# Crash Test's



## LOWET (Oct 21, 2007)

Does anyone know how the GTO did in a factory crash test or even if one was done. Just curious how it did. It feels like a very strong solid car.

Or [ god forbid ] has anyone had a crash with theirs.


----------



## koman (Sep 25, 2006)

there were crash tests done. there's some post around here somewhere that talks about them. this is why when you open your trunk the gas tank is where it is instead of in the monaro location. your wonderful government would rather you have gas poured over your rear seat occupants (usually children under age 12) than destroy the environment with it pouring to the outside.


----------



## LOWET (Oct 21, 2007)

*Crash tests*

I looked around and could not find the info. I wasn't even thinking about rear end hits. I know the gas tanks in most cars are not in the best locations but at least they are starting to put some protection around some of them. There was a show on MYTH BUSTERS a while back and they did several tests to see if a gas tank would explode in a hard rear end hit and even from being shot at with different types of ammo. It just would not explode. Something about GAS does not explode but the fumes or vapors do. The gas itself will catch fire but not explode. Either way, Car makers can do a better job with the location and the material they use. I was at a weekly car show not to long ago. a guy in a 02 SS Camero was so concerned about his gas tank that he removed it and installed a fuel cell.


----------



## LOWET (Oct 21, 2007)

*crash tests*



koman said:


> there were crash tests done. there's some post around here somewhere that talks about them. this is why when you open your trunk the gas tank is where it is instead of in the monaro location. your wonderful government would rather you have gas poured over your rear seat occupants (usually children under age 12) than destroy the environment with it pouring to the outside.


THANKS


----------



## koman (Sep 25, 2006)

LOWET said:


> I looked around and could not find the info. I wasn't even thinking about rear end hits. I know the gas tanks in most cars are not in the best locations but at least they are starting to put some protection around some of them. There was a show on MYTH BUSTERS a while back and they did several tests to see if a gas tank would explode in a hard rear end hit and even from being shot at with different types of ammo. It just would not explode. Something about GAS does not explode but the fumes or vapors do. The gas itself will catch fire but not explode. Either way, Car makers can do a better job with the location and the material they use. I was at a weekly car show not to long ago. a guy in a 02 SS Camero was so concerned about his gas tank that he removed it and installed a fuel cell.

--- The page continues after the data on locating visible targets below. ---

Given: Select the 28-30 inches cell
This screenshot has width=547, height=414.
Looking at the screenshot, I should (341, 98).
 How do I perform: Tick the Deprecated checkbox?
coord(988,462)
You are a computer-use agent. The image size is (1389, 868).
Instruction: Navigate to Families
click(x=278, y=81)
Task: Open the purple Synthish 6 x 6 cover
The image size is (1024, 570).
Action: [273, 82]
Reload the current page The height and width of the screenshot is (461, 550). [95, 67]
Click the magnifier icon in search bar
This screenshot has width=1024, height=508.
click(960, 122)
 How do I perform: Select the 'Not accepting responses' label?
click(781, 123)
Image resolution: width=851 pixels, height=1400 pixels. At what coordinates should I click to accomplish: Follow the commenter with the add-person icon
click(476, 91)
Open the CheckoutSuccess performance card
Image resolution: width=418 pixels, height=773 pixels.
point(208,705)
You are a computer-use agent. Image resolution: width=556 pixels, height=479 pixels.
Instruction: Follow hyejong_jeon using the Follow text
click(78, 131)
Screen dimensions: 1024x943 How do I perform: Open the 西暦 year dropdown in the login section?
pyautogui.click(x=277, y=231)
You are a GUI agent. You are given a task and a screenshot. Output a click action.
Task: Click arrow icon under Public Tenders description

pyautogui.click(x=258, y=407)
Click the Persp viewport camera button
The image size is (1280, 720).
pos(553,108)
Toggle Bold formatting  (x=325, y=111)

yes gas nor it's vapors/fumes are very flammable unless they are mixed with some source of oxygen (air). if you are quick enough you can actually light a match and dip it into a canister of gas without any side effects besides the match being extinguished. don't try it unless you are really confident. i've seen it done before.


----------



## LOWET (Oct 21, 2007)

*Crash test*

With all the federal laws on car makers you think they would force them to do a better job on tank placements and protection.


----------



## Don (Sep 20, 2004)

koman said:


> your wonderful government would rather you have gas poured over your rear seat occupants (usually children under age 12) than destroy the environment with it pouring to the outside.


This is a nonsensical statement. 
The fuel tanks is actually well protected. There have been complaints on this forum about the weight of the structures designed to protect the fuel tank.
Perhaps the weakest area for crash protection is the lack of side airbags. Because of the low roof line if you are hit from the side or your head goes sideways it is likely you will hit your head on the A piller. At least those of us who do not think the drivers seat is a reclining lounge chair are more at risk of this happening. Most pictures of wrecked GTOs indicate that there are a lot of GTO drivers who run into things head on. Nothing can idiot proof any car.


----------